A baby diagnosed antenatally at 20 weeks gestation with left congenital diaphragmatic hernia (CDH) had balloon occlusion of his trachea in-utero at 25 weeks gestation which was removed at 35 weeks. The delivery was induced at 37 weeks because of premature rupture of membranes from 26 weeks. He was born in good condition and had repair of his left CDH on day 2 of life. Intraoperatively noted to have left diaphragmatic agenesis and required large patch to close the defect. Postoperative was difficult to wean from positive pressure ventilation. He had bronchoscopy and bronchogram which showed dilated and malacic lower trachea which ballooned with application of significant end expiratory pressure, and collapsed on expiration. He was referred to the tracheal unit where a custom made absorbable tracheal stent was inserted at 4 weeks of age. He was then gradually weaned off ventilator and discharged to ward. Following this he has had multiple emergency admissions to intensive care with sudden respiratory distress needing invasive ventilation. On one such admission, he was noted to have tracheal bleeding presumed to be caused by stent eroding into the tracheal mucosa which settled with positive pressure ventilation. A follow-up bronchoscopy at 10 weeks of age showed granuloma at the end of the stent just above the carina blocking 50% of the lumen and needing balloon dilatation. He continues to be on non-invasive ventilation and weaning gradually.
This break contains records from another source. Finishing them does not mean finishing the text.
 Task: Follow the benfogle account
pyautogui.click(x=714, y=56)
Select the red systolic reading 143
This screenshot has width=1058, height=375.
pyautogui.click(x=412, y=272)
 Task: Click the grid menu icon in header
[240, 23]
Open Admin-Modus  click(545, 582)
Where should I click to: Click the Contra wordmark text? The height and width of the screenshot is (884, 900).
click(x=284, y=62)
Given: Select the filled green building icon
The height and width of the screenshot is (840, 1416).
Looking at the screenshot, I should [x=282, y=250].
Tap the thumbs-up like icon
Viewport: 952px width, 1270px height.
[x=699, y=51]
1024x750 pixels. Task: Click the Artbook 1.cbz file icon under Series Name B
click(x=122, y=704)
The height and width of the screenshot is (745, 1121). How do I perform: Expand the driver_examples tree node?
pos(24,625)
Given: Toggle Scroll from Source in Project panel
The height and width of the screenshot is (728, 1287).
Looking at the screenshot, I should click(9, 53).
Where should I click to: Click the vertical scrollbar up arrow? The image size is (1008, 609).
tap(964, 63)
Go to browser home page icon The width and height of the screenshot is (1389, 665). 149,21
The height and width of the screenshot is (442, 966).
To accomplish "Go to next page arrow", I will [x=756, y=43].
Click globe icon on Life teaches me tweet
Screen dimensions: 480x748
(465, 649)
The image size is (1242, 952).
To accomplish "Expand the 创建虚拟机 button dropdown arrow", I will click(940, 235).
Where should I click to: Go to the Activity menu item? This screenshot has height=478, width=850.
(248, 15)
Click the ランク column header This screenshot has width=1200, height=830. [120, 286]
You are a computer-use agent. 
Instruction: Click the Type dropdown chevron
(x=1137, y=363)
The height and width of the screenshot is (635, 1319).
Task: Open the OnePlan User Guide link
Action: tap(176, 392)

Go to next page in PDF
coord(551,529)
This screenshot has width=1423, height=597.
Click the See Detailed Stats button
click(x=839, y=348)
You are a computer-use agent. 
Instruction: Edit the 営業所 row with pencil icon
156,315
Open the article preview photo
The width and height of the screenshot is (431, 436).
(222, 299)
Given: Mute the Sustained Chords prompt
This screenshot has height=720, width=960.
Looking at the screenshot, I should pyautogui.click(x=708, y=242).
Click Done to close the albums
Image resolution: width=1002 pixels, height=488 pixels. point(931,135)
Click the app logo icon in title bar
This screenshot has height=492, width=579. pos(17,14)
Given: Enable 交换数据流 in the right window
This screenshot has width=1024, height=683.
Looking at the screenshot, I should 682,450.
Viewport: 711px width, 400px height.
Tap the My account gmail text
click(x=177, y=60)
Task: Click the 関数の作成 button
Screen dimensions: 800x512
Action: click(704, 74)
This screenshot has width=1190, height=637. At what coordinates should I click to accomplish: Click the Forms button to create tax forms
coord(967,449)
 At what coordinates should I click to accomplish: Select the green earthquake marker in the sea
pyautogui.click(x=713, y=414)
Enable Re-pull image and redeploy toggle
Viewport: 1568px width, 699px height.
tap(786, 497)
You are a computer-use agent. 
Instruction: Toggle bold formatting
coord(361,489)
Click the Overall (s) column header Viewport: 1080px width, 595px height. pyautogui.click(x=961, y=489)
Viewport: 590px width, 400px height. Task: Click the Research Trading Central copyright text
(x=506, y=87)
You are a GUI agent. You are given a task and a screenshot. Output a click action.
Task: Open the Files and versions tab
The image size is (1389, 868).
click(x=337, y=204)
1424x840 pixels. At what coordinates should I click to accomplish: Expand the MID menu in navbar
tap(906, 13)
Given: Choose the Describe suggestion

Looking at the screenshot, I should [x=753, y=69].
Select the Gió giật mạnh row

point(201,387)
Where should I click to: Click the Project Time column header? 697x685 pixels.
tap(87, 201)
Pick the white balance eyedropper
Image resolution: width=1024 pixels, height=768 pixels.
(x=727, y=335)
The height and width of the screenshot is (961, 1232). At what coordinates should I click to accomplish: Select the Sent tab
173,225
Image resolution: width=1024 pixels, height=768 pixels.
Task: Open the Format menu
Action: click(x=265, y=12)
Congenital diaphragmatic hernia has traditionally been associated with very high mortality rates. Most infants died of pulmonary hypoplasia and severe pulmonary hypertension. With different postnatal treatment strategies for CDH, survival improved dramatically from less than 20% several decades ago to more than 70% today. Fetal intervention has evolved as well, to a minimally invasive approach that involves a single endoscopic port and occlusion of the fetal trachea. Recent studies have shown that while this has considerably decreased the morbidity and fetal mortality of the in utero procedure, its results do not exceed the overall results of contemporary postnatal treatment however there might be a role in specific subgroup of fetuses with severe CDH and poor chances of survival.